Apa yang membuat roti Maryam begitu disukai lintas generasi? Jawabannya sederhana: fleksibilitas. Ia bisa berubah menjadi roti manis, gurih, atau asin, tergantung selera. Anak muda suka karena bisa dikreasikan dengan topping kekinian, sementara orang tua menyukainya karena rasa dasarnya mengingatkan pada masa kecil.

Selain itu, roti Maryam juga punya nilai ekonomi. Banyak UMKM yang menjadikannya sebagai produk unggulan karena bahan bakunya murah dan mudah didapat. Di beberapa daerah, usaha rumahan Maryam bahkan mampu menembus pasar ekspor—menjadi bukti bahwa kuliner sederhana pun bisa punya nilai global.

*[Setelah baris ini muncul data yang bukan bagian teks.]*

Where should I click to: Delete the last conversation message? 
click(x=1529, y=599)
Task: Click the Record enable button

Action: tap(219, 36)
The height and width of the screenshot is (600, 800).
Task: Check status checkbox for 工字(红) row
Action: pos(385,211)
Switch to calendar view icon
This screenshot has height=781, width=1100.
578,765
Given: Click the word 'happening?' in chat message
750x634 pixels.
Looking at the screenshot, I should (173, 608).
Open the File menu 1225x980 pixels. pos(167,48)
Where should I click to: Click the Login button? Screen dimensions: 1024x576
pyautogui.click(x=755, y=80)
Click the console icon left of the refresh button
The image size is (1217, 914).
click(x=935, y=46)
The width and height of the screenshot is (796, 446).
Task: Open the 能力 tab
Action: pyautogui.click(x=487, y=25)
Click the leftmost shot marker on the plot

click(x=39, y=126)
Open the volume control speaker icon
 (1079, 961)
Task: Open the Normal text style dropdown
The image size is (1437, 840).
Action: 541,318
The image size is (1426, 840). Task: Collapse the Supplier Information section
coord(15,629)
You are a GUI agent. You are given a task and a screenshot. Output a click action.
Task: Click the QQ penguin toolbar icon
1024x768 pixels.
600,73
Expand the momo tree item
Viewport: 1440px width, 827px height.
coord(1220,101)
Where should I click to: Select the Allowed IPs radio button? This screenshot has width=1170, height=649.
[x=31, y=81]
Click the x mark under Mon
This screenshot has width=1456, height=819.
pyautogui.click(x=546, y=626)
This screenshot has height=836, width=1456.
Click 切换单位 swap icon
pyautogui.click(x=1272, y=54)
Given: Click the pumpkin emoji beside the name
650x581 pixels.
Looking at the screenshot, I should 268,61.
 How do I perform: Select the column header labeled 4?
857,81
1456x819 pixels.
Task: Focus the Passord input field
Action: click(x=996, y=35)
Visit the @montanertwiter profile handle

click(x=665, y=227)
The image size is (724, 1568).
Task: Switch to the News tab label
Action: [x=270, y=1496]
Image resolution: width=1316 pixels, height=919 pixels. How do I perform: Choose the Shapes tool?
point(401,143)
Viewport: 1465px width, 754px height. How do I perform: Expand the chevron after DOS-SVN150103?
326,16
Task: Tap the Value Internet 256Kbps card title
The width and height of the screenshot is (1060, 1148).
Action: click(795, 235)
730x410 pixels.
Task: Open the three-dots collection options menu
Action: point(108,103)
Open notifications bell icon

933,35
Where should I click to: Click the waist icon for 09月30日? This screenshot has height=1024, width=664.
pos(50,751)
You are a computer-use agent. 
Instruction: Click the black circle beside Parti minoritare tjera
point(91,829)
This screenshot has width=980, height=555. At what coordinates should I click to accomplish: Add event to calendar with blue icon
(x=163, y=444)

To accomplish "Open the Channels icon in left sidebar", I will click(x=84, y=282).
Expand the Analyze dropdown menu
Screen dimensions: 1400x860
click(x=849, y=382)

Filosofi dan Simbol dalam Sepotong Roti Maryam

Jika dilihat lebih dalam, roti Maryam bukan sekadar makanan. Ia membawa simbol dan filosofi yang kaya, terutama dalam budaya Timur Tengah. Bentuknya yang melingkar seperti spiral sering dimaknai sebagai lambang kehidupan—berputar, tetapi selalu kembali ke titik asal. Lapisan demi lapis roti menggambarkan perjalanan manusia: rumit, berlapis, tapi saling menyatu.

Dalam tradisi beberapa komunitas Arab, roti Maryam juga dianggap sebagai simbol keramahan. Ketika tamu datang, tuan rumah akan menyajikan roti Maryam dengan teh mint atau kopi arab. Hidangan itu menjadi tanda penghormatan dan niat baik. Di Indonesia, semangat yang sama tetap hidup, meski dalam bentuk yang berbeda. Roti Maryam kerap hadir di acara keluarga, buka puasa, atau arisan ibu-ibu.

Di sisi lain, roti ini juga mencerminkan adaptasi budaya. Ia mampu bertahan dan berubah mengikuti zaman tanpa kehilangan jati dirinya. Di tangan orang Indonesia, ia diberi sentuhan lokal: tambahan keju, pisang, dan cokelat. Bahkan ada versi pedas yang diisi sambal goreng, sesuatu yang tak akan kamu temukan di Arab.

Ada kisah menarik dari seorang ibu rumah tangga di Makassar yang menjual roti Maryam di depan rumahnya. Ia bilang, setiap pagi, ia membuat adonan dengan membaca doa agar pembelinya selalu bahagia. “Karena Maryam itu bukan cuma soal rasa, tapi energi yang kita kasih waktu buat,” katanya. Sebuah filosofi sederhana yang membuat makanan ini semakin hangat di hati.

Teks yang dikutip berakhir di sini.